In 2009, there was a pandemic of H1N1 ‘swine flu’ in Europe, and in response, millions of doses of a special vaccine were used throughout several countries on the continent. Mysteriously, soon after the vaccine was administered it was discovered that over 800 children in those countries who had received the vaccine were diagnosed with narcolepsy, a brain disorder that disrupts the body’s sleep/wake cycle. People who have this sleep disorder exhibit excessive daytime sleepiness, and experience uncontrollable bouts of sleeping in the middle of the day. The condition is thought to be caused by an autoimmune destruction of hypocretin-producing neurons that stop the brain from functioning normally. Today several lawsuits were filed against the State of Ireland, the pharmaceutical company that created the vaccine, and the Irish health minister claiming personal injury caused by the vaccine.
The vaccine is called Pandemrix and it was manufactured by the drug giant GlaxoSmithKline. Although the vaccine was not distributed or used in the United States, the Centers for Disease Control issued a statement on the Pandemrix vaccination when the issue first came to light, ensuring the American public that the vaccine had never been licensed for use in the country, nor is any other adjuvant influenza vaccine. An adjuvant is an oil-in-water emulsion that is designed to enhance the body’s response to the vaccine. The CDC is participating in an international study between the 2009 vaccine and the incidence of narcolepsy.
The Irish lawsuits are being overseen by the State Claims Agency. In the meantime, a lobbying group called SOUND (Sufferers of Unique Narcolepsy Disorder) that was established specifically for those impacted by narcolepsy linked to the vaccine now has more than 70 members, most of whom are either adolescents or children. They are seeking compensation for their members, and indicate that some are now developing other types of neurological disorders in addition to narcolepsy. Some compensation has already been provided in the form of reimbursement for medical expenses, as well as home tuition and learning support. Though those affected are largely children, the state is allowing adults two years from the time of a narcolepsy diagnosis to file suit. Children can file at any time until they are eighteen years old.
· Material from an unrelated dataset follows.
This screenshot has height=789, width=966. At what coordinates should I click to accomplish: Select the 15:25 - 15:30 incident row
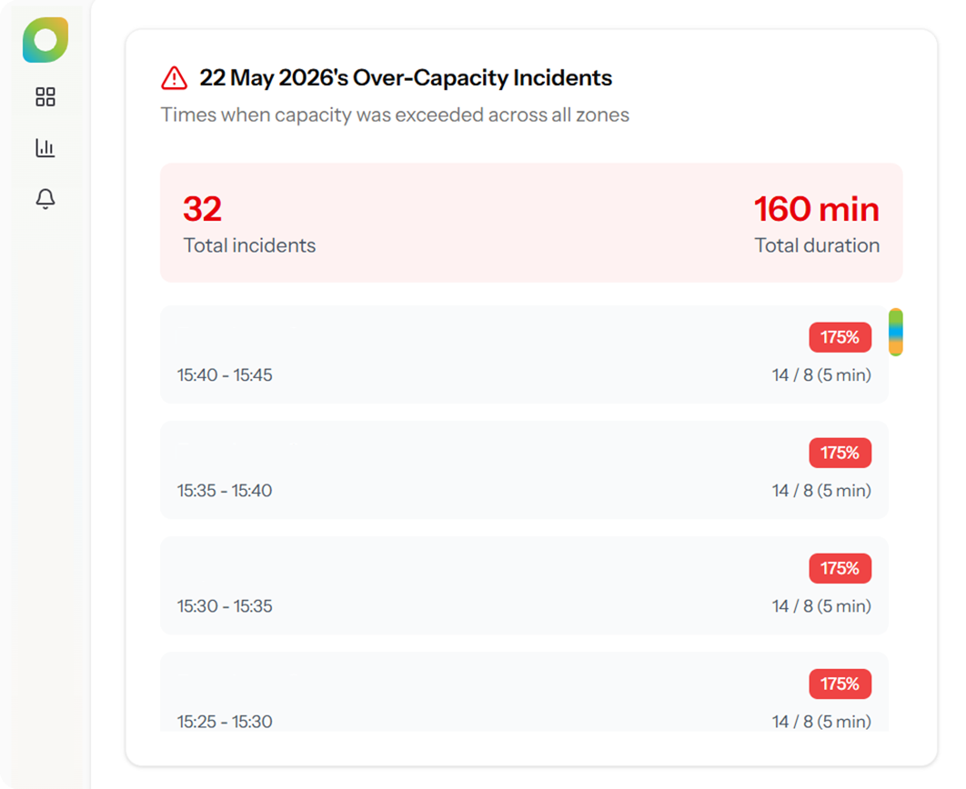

Narcolepsy is a disorder for which treatments are available, but at this time there is no cure. Each patient’s treatment is different depending upon the patient’s specific symptoms and responses. Medications that stimulate the central nervous system are the most frequent and effective therapy, though some patients are prescribed antidepressants and the drug Xyem, which helps improve nighttime sleep and may control daytime sleepiness. Some patients are successful with making certain lifestyle changes as well. These can include naps that are two hours in length, which have proven to provide periods of alertness as long as three hours and avoiding stimulants such as alcohol or nicotine. Exercise has also proven to be helpful in regulating sufferers’ sleep schedules, as well as in reducing the stress of the disorder.